→ What is needed: Reproduce the entries from the line containing "1312x868 pixels." through the line containing "click(x=132, y=47)", including both of those lines, with no changes.

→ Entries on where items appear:
------------------------------------
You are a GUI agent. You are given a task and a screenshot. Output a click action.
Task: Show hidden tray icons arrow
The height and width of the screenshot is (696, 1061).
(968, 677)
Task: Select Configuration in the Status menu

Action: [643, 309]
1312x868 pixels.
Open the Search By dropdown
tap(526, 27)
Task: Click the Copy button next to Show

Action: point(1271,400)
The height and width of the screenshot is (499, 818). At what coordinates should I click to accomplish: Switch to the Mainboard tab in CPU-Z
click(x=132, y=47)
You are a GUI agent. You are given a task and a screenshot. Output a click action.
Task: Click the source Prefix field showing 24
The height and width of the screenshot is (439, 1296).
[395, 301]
------------------------------------
→ Written answer:
1312x868 pixels.
Open the Search By dropdown
tap(526, 27)
Task: Click the Copy button next to Show

Action: point(1271,400)
The height and width of the screenshot is (499, 818). At what coordinates should I click to accomplish: Switch to the Mainboard tab in CPU-Z
click(x=132, y=47)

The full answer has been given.